─── INPUT RECORDS ───

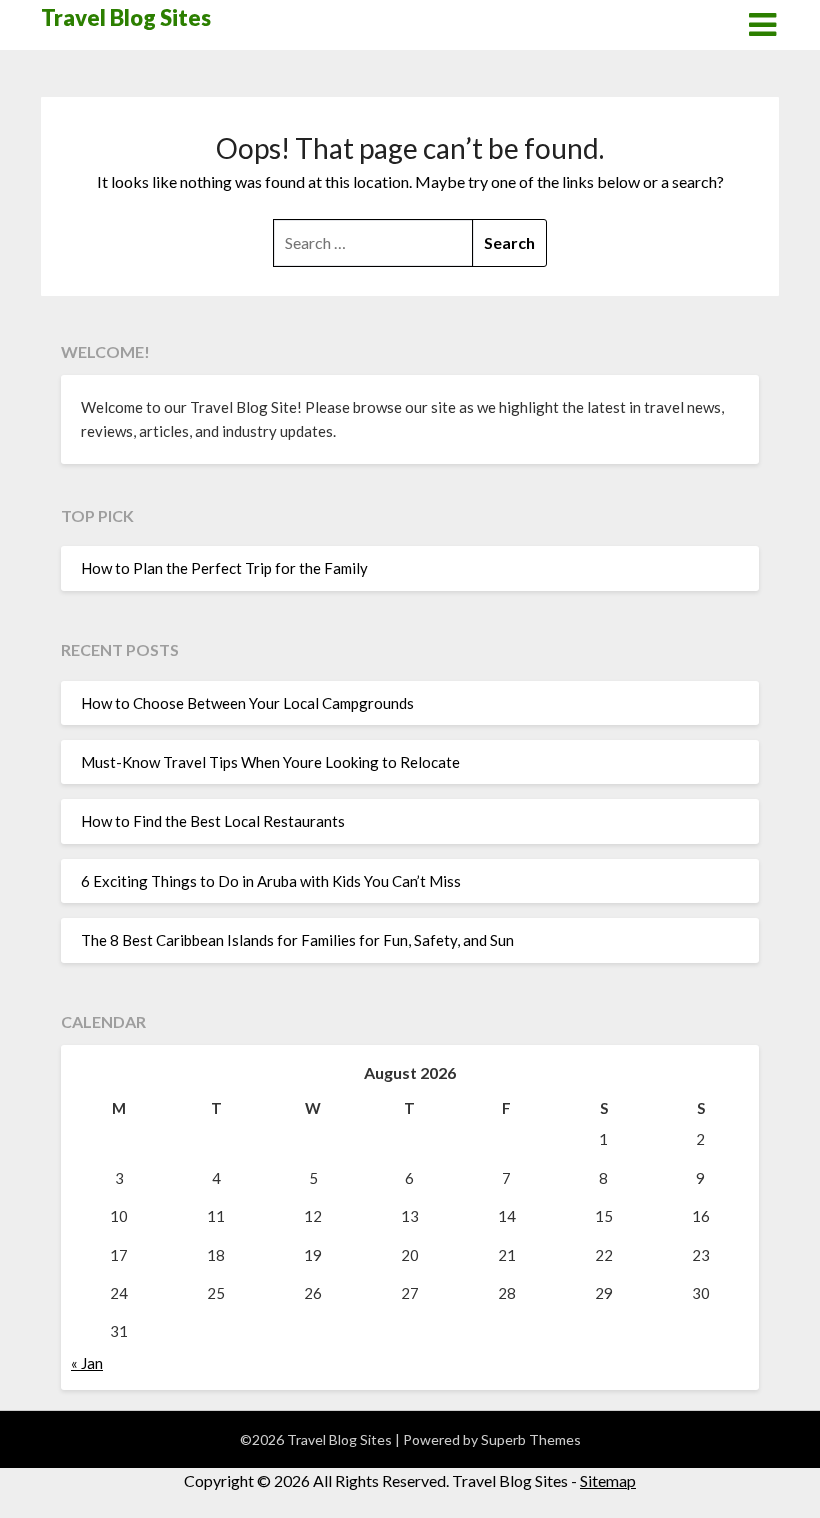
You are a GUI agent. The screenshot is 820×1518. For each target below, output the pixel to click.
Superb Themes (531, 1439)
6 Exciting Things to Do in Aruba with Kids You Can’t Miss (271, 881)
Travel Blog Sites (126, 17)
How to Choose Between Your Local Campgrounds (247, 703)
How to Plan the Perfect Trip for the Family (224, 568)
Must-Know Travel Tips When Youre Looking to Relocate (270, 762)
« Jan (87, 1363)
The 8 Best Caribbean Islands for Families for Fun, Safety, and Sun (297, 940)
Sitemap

───

## EXERCISE INSTRUCTIONS
Images are to be excluded, and each record above written out word for word.

## ANSWER AREA
You are a GUI agent. The screenshot is 820×1518. For each target below, output the pixel to click.
Superb Themes (531, 1439)
6 Exciting Things to Do in Aruba with Kids You Can’t Miss (271, 881)
Travel Blog Sites (126, 17)
How to Choose Between Your Local Campgrounds (247, 703)
How to Plan the Perfect Trip for the Family (224, 568)
Must-Know Travel Tips When Youre Looking to Relocate (270, 762)
« Jan (87, 1363)
The 8 Best Caribbean Islands for Families for Fun, Safety, and Sun (297, 940)
Sitemap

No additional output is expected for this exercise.